Wale Adebanwi is Presidential Penn Compact Professor of Africana Studies at the University of Pennsylvania and holds a secondary appointment in the Department of Political Science. His research and teaching interests are in the broad area of the social mobilisation of power and interests in Africa as manifested in and/or through ethnicity, nationalism, racial and urban formations, elites, state and civil society, media, intellectual history, and social theory.
Professor Adebanwi received his BSc in Mass Communication from the University of Lagos, Nigeria, MSc in Political Science from the University of Ibadan, Nigeria, Ph.D. in Political Science from the University of Ibadan, and MPhil and Ph.D. in Social Anthropology from Trinity Hall, University of Cambridge, UK. He studied at Cambridge as a Bill and Melinda Gates Scholar. His sole-authored monographs include Authority Stealing: Anti-Corruption War and Democratic Politics in Post-Military Nigeria (CAP, 2011), Yorùbá Elites and Ethnic Politics in Nigeria: Obáfémi Awólówò and Corporate Agency (Cambridge, 2014), The Nation as Grand Narrative: The Nigerian Press and the Politics of Meaning (Rochester, 2016). He is the editor or co-editor of ten books including Elites and the Politics of Accountability in Africa (University of Michigan Press, 2021), Everyday State and Democracy in Africa: Ethnographic Encounters (Ohio University Press, 2022) and Democracy and Nigeria’s Fourth Republic: Governance, Political Economy, and Party Politics 1999–2023 (James Currey, 2023).
He has been a co-editor of the Journal of Contemporary African Studies and AFRICA: Journal of the International Africa Institute. His scholarly articles have appeared in Theory, Culture and Society, Commonwealth and Comparative Politics, Comparative Studies in Society and History, Journal of Historical Sociology, Ethnic and Racial Studies, Citizenship Studies, Democratization, African Affairs, Journal of Modern African Studies, AFRICA: Journal of the International Africa Institute, and Review of African Political Economy.

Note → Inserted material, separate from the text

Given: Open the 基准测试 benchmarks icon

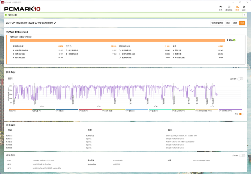Looking at the screenshot, I should tap(229, 8).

He has been awarded grants and fellowships by the Macarthur Foundation, the Rockefeller Foundation, and the Social Science Research Council (SSRC).
Before joining the University of Pennsylvania, he was, at various times, an assistant professor, associate professor, and full professor at the University of Ibadan, Nigeria, University of California, Davis, USA, and University of Oxford, UK. At the University of Oxford, he was the Rhodes Professor of Race Relations, Director of the African Studies Center (2017 and 2020), and Governing Board Fellow at St Antony’s College. He was a Visiting Professor at Rhodes University, Grahamstown, South Africa and he is currently an Honorary Research Associate at the African Studies Center, Oxford.